Training partners Sarah Askdal and Dana Cushing:
Name: Sarah Askdal, 33, of Brandon
Family: Husband and three children, ages 13, 9 and 8.
Occupation: Works for Wells Fargo
Running history: Has run two marathons, a 3:34 in Twin Cities in 2011 and a 3:32 in Chicago in 2012.
Boston hopes: “I would seriously like to break the 3:30 mark if I could.”
Quirks: “I have to have one can f Mountain Dew, and it can’t be diet. I just need my 12-ounce can of Mountain Dew, and I’m ready to go.”
When Sarah Askdal stood at the starting line of her first marathon in the Twin Cities, she didn’t realize she would be contemplating running the Boston Marathon when she finished. Or that she would qualify on her first try.
“This was the farthest thing from my mind,” Askdal says. “It didn’t even really dawn on me that I could actually do it. It was just my goal to run one and finish. When we got done, I thought, ‘I don’t want to do another one.’”
It’s a common feeling at the finish of a race, legs trashed and your body spent. But then her friend and running partner, Dana Cushing, said, “We have to run Boston.
About seven friends – including Cushing – got together and ran Chicago the next fall, and Askdal realized Boston was next. “I knew it was the oldest marathon and a lot of people ran it, but I never had really looked into it, never had any interest.”
Still, she’ll be there on Monday. She pulled a training plan off the Internet, has peaked at around 40 miles a week, and suffered through many treadmill miles. She estimates she ran about 40 percent of her mileage on a treadmill. “I watch TV, but it’s hard. It’s boring,” Askdal says. She did one of her 20-milers on the treadmill, too. “I even took a picture of it,” she says with a laugh. “It was not fun. That’s just ridiculous. I was going crazy.”
As the race gets closer, she gets a bit more nervous. “People are like, ‘you are running Boston? Oh my God.’ And now with everyone saying it, and it getting closer, this is a big deal,” Askdal says. “I hope I don’t totally blow this one.”
Name: Dana Cushing, 37, of Brandon
Family: Husband and three kids, ages 12, 10 and 7
Running history: Began running in 2008. Two previous marathons: a 3:38 in Twin Cities in 2011 and a 3:31 in Chicago in 2012.
On running Boston: Its kind of surreal. I’m going to Boston. To run this race. I get to run THE Boston Marathon.”
Race quirks: Beforehand, she has to have peanut butter toast. “At Twin Cities, I actually brought my toaster with me.”
Food quirks: Spinach or kale smoothies: Spinach, blueberries, chia seeds, protein powder and almond milk. “Sometimes I have to plug my nose to get that stuff down.”
Dana Cushing took a challenge from her friends in Brandon. They started running and encouraged her to come along.
“I Googled ‘couch potato to 5K’ and I did the run-walk,” Cushing says. Soon enough, she was doing all running – and quickly.
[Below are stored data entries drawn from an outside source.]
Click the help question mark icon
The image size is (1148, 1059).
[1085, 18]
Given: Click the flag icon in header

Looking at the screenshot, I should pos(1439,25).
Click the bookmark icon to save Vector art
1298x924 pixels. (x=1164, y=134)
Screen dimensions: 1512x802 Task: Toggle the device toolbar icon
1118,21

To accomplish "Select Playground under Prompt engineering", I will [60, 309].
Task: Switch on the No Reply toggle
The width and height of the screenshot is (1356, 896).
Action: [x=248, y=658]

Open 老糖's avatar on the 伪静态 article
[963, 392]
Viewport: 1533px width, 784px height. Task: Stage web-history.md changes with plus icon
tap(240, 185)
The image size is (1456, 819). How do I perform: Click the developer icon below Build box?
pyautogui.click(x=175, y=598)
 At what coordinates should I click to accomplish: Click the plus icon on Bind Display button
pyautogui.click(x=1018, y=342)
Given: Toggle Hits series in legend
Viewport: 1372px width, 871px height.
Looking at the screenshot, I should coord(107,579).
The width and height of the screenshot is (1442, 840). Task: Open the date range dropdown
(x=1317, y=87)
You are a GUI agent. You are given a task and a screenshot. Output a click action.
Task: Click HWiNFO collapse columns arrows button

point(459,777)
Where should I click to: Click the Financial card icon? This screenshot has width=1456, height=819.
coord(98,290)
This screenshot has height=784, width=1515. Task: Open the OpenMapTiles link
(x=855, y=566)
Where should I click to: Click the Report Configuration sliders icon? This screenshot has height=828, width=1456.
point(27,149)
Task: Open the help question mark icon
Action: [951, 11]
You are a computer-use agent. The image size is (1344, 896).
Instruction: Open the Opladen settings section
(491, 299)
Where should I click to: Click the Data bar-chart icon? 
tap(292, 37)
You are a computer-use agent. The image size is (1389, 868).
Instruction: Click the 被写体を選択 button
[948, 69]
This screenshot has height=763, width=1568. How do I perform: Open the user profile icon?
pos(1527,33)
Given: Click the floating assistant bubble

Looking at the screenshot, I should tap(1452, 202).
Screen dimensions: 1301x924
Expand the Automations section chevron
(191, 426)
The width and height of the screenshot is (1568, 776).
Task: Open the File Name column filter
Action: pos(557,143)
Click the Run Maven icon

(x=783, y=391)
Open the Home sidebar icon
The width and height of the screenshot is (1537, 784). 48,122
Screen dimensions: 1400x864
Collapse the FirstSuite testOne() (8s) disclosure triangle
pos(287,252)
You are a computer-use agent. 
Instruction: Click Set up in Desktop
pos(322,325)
“I’m having fun with it,” Cushing says.
It helps to have a friend with her. She and Sarah Askdal pound out many miles together, either at the gym or running loops in Brandon, looking for hills to simulate the race course. The two did three of their four 20-milers for Boston together.
“I have trained with enough hills that I think I will be OK,” Cushing says. “Round and round in Brandon.”
But no matter how you schedule it, long distance running can be exhausting. “I still end up being ruined for the day,” Cushing says. “I just hurt. I feel like the Tin Man with nausea.”
She cross-trains with boot camp classes and weights a few days a week, and runs about three days a week, peaking around 38 miles a week. And Cushing knows that some weeks are better than others – one week her 20miler began to fall apart around mile 14. “I was about in tears. How am I going to do this? I was cold, my feet hurt.” But then the next run went just fine.
Overcoming an obstacle on a training run can help with mental toughness on race day.
She compares marathoning with pregnancy and childbirth. “You get excited, then you have morning sickness and nausea – and that’s your 20-miler. Then you have to get this baby out, and that’s the taper. And then you’re holding your baby, and that’s the finish,” Cushing laughs. “Then a year later you’re like, ‘let’s do this!’ You forget how miserable you get.”